Friday, September 30, 2016

Dear mom #8

I haven't blogged in a while. I write letters as if I could write to my mother, unedited, final copy. Most people probably don't read them. That's OK, I write them for myself. Today I was going to write about parenting with a teenager.
  That can be kind of difficult at times. My kid is more of the unsocial kind. He is working on trying to have friends over but his timing is often bad. Plus I have this thing about wanting to meet the parents. When I had a birthday party for him at Cocomo Joe's none of the parents stayed to watch. That made it impossible for me to go to the bathroom till one parent came at the end. I had met her briefly before. There was one kid (keep in mind these were sixth graders) who didn't know how or just wouldn't stay where you asked him. I had to go out to the cars as parents came up to meet them. Aren't they lucky I am not a psychopath.
    Well, back on topic. This morning wasn't that much of a dilemma. Caleb just wanted to push buttons as typical. Oh mom, I wonder what you would think of your grandson if you knew him.

■ **WORK INSTRUCTIONS**:
Carry the blog letter to mom forward from its last sentence, keeping its voice and subject.

■ **DATA LINES**:
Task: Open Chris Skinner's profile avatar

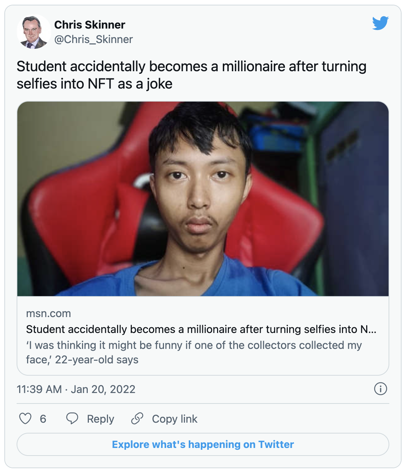Action: click(34, 32)
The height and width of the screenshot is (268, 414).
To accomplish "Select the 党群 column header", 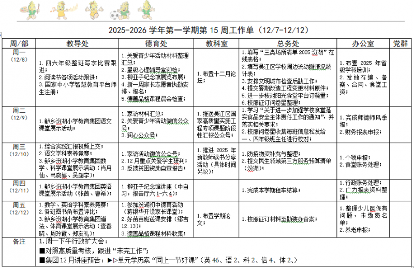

■ **RESPONSE FOR THIS EXERCISE**:
     He was trying to explain to me about participation grades. Too him it seemed like all the kids just had to scribble or not down numbers. I knew even public schools expected more than that. I told him that didn't make sense to me and he must be mistaken. I was trying to explain to him that fro! His perspective he might be missing something important. I am not in the school but I did have my experiences from when I was. Then he proceeds to tell me he doesn't appreciate my rantings. Wait, mom did my kid just say that? Hello, these are not rantings when I am trying to help him understand something. I told him later we can work on how to respond in a kinder way if I am trying to explain something to him. I asked him to apologize and he did.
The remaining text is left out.